Ella S.
Well-Known Member
Sorry, I know this is not addressed to me but I'd like to answer.
a) sometimes dreams can be very realistic so that during the dream it is indistinguishable from everyday life.
b) If you cannot distinguish being awake from dreaming then it is possible you are dreaming now.
c) If you cannot eliminate the possibility that you are dreaming now, then you don’t know for certain that you are not dreaming now.
It doesn't matter until it matters.
We might as well accept the universe as it appears to be until we know that it is not.
As long as everything remains consistent in the universe according to how we would expect the universe to be, there is no reason to think it is not real.

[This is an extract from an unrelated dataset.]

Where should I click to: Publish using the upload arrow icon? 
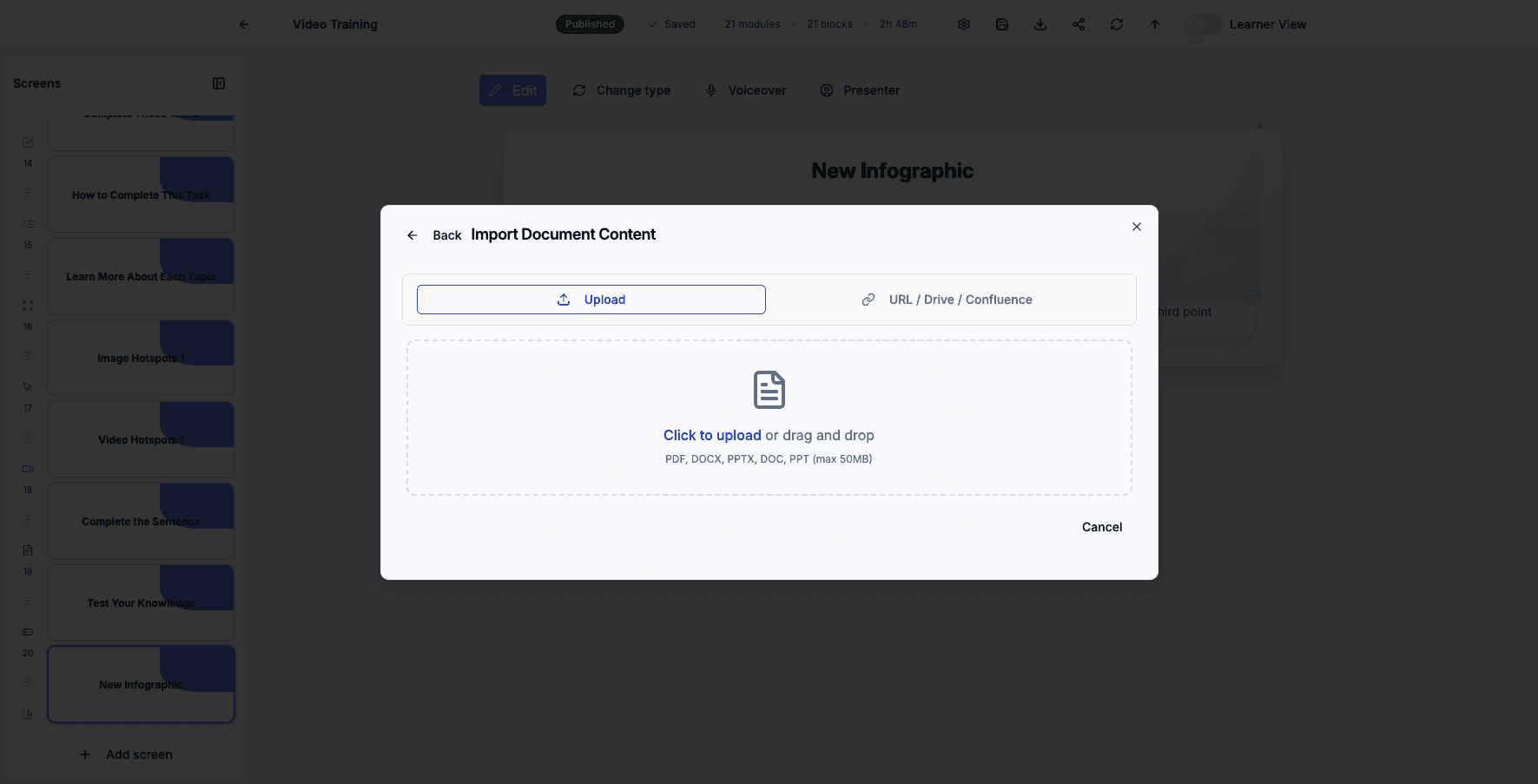(1154, 23)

IOW, I don't need faith in this but I can trust that things will continue to work as if the universe is real until I have reason to think otherwise.
Yes, thank you. There's a reason there's a division between "a posteriori" knowledge and "a priori" knowledge. When we say we know the external world exists, we're talking about a justified belief in accordance with the evidence.
Logic itself is self-correcting, so in the face of new information and argumentation our beliefs should shift. Inductive conclusions are not absolute, but they are the best explanations we have given a certain data set. Just asking, "what if you're wrong, though?" doesn't change that at all. The only way to change conclusions based on evidence is with more evidence.
Speculation becomes useless at this point unless you can turn it into a hypothesis or a model. If the universe isn't real, what would that necessarily entail? What observations would that predict and how do those predictions differ from naturalism?
Of course, the whole point of this speculation is to throw out all evidence entirely and, with it, reason and justification. It's a complete misunderstanding of Descartes's point about the superiority of deductive verification to inductive justification, at best. It's a dangerously anti-intellectual pseudo-philosophy at worst.
ETA: I also don't pride myself on being a "serious student of philosophy," like the previous poster implies. I simply try to live in accordance with logic. Part of that includes Rationalism and analytical philosophy, in my opinion, but I am not an academic philosopher.